Alors que l’efficacité de la désensibilisation dans la gestion des troubles respiratoires d’origine allergique (rhinite, asthme) chez l’homme semble bonne, son intérêt lors de dermatite atopique est plus controversé. Chez le chien, elle est utilisée depuis plusieurs décennies et sa mise en place est recommandée par l’ICADA lors de DAC. Elle présente une excellente tolérance sur le long terme, une facilité d’emploi et répond, souvent, à une attente des propriétaires qui y voient un parallèle avec ce qui est réalisé en médecine humaine. La mise en place d’une désensibilisation nécessite, au préalable, d’identifier les allergènes auxquels l’animal est sensibilisé. Pour cela, le clinicien doit choisir entre la réalisation d’intradermoréactions ou le dosage sanguin des IgE sériques spécifiques d’allergènes(1).

Conclusion

La dermatite atopique est une maladie inflammatoire chronique qui nécessite une prise en charge multimodale adaptée à l’animal et à son propriétaire. La prise en charge de base repose sur le contrôle des facteurs aggravants (tels que les piqûres de puces ou les surinfections bactériennes et fongiques), ainsi que sur le soutien de la barrière cutanée défectueuse par voie topique et/ou nutritionnelle. Lorsque cela ne suffit pas, une prise en charge médicamenteuse (antihistaminiques, glucocorticoïdes, oclacitinib, lokivetmab, ciclosporine essentiellement) éventuellement associée à une désensibilisation doit être considérée.

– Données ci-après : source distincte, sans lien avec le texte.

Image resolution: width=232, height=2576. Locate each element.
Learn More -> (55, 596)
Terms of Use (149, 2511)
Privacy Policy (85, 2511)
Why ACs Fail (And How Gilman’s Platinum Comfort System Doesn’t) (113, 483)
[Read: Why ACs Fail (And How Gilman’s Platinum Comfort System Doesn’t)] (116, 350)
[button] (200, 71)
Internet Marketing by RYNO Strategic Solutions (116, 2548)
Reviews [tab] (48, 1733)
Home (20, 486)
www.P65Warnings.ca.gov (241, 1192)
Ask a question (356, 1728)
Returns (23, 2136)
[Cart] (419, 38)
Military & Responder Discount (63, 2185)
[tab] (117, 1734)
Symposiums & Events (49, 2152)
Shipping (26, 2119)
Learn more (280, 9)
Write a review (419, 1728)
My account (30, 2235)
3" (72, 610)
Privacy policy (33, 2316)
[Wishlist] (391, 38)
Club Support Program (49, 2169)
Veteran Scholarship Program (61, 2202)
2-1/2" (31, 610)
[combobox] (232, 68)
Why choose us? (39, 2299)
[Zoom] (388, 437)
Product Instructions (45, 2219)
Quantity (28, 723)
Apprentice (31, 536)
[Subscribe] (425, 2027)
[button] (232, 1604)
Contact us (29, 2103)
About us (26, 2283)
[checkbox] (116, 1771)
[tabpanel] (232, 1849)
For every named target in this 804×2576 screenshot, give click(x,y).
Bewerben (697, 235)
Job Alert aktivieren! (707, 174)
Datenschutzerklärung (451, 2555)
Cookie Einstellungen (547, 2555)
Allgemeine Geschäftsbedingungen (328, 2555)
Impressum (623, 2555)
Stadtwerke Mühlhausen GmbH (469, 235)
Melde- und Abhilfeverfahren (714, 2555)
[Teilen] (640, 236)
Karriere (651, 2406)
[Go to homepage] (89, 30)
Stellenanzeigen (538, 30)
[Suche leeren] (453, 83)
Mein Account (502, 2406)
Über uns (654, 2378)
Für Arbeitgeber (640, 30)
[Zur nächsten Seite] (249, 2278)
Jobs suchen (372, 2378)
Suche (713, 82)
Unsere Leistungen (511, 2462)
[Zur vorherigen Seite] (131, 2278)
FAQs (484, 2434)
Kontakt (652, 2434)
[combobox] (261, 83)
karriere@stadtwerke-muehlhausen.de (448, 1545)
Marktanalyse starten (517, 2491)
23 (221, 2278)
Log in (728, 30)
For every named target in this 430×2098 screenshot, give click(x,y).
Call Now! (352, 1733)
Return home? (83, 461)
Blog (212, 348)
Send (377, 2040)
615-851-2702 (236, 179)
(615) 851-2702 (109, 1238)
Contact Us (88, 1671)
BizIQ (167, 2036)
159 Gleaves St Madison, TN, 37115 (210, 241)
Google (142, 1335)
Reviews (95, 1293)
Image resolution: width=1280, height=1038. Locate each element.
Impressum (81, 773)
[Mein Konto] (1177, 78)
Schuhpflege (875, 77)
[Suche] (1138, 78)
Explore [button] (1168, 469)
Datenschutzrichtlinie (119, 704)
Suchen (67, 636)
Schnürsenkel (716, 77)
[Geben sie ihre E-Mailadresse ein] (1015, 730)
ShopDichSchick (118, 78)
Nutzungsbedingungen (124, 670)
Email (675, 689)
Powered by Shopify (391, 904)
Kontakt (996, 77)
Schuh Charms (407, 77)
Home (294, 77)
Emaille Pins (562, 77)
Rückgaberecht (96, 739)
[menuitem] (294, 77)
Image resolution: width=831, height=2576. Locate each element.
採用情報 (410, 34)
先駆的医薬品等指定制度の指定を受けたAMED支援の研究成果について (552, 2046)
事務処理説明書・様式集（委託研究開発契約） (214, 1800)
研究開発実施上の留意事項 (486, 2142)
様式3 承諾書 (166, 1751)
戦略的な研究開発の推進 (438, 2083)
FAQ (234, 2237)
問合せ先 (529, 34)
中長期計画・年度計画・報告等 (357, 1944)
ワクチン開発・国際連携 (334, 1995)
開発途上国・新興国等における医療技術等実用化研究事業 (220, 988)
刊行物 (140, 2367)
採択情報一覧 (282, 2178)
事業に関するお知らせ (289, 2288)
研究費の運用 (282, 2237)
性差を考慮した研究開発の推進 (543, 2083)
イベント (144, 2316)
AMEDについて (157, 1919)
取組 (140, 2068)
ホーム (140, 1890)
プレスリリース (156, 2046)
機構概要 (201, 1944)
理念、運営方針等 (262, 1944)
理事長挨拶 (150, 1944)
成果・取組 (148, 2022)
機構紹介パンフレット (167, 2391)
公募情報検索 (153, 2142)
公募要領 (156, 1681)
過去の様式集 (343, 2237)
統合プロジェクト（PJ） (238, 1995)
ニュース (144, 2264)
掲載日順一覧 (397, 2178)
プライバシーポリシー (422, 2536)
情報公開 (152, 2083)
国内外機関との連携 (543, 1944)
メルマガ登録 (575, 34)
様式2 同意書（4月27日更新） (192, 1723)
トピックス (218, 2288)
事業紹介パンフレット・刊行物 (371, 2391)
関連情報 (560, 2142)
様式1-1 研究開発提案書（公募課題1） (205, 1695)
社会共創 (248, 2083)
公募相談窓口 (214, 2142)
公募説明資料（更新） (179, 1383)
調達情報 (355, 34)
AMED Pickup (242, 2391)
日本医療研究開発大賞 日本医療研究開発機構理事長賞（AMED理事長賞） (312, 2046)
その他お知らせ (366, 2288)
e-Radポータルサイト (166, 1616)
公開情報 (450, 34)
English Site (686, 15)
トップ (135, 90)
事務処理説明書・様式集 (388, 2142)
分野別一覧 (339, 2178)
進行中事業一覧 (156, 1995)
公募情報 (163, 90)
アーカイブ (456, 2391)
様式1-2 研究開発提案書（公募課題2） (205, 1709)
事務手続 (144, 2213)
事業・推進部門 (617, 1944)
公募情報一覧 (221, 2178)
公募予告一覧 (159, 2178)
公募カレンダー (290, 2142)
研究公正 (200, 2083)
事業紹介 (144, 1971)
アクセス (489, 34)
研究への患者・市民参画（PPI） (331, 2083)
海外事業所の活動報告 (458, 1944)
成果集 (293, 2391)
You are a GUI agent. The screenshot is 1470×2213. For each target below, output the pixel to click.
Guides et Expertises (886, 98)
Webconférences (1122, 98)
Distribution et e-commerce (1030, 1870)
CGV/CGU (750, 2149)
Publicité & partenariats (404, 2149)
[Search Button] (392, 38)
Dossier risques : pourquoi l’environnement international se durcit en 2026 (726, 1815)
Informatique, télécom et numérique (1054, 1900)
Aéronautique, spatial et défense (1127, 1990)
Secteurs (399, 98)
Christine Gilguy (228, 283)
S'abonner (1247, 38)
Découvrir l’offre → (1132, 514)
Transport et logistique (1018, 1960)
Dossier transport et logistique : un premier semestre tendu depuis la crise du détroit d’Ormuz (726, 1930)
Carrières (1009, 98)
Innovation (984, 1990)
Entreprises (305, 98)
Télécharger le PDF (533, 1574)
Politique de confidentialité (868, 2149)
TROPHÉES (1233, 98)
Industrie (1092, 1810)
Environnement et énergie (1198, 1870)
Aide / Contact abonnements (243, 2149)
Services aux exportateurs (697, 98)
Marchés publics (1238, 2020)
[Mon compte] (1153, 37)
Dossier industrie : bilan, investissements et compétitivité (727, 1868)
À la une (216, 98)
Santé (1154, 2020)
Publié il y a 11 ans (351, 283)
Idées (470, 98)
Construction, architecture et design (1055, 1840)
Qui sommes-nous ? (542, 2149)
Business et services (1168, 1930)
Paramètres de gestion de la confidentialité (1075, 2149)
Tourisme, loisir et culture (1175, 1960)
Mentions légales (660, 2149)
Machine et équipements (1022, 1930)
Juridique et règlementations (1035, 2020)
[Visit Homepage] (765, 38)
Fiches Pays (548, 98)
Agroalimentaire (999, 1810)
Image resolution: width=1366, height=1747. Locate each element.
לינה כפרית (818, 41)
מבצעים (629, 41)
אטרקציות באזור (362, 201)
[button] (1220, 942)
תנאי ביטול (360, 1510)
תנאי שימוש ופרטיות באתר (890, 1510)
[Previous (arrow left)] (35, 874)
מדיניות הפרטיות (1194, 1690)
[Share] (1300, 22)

  • (1) Voir l’article “Désensibilistion chez les chiens” de É. Vidémont-Drevon, dans ce numéro.

Références

  • 1. Olivry T, DeBoer DJ, Favrot C et coll. Treatment of canine atopic dermatitis: 2015 updated guidelines from the International Committee on Allergic Diseases of Animals (ICADA). BMC Vet. Res. 2015;11:210.

Conflit d’intérêts

Aucun.

Points forts

→ La dermatite atopique canine (DAC) est une maladie inflammatoire chronique qui nécessite une prise en charge multimodale adaptée à l’animal et à son propriétaire.

→ Les complications infectieuses (bactériennes et fongiques, fréquemment associées à la DAC) doivent systématiquement être recherchées et traitées.

→ La barrière cutanée défectueuse doit toujours être restaurée lors de DAC.

→ La désensibilisation est une option intéressante lors de DAC.

ENCADRÉ

Intérêt des aliments soutenant la barrière cutanée

Les aliments de soutien de la barrière cutanée renferment différents ingrédients visant à soutenir la peau. Parmi ceux-ci, les acides gras essentiels (AGE) occupent une place importante puisqu’il est clairement admis qu’un apport d’AGE, oméga-6/oméga-3, permet de combler, en partie, les défauts lipidiques de la barrière cutanée du chien atopique [1]. Le rapport optimal oméga-6/oméga-3 et leur dose respective ne sont pas connus. L’apport semble néanmoins supérieur lorsque les AGE sont directement apportés par les croquettes plutôt que par un complément alimentaire.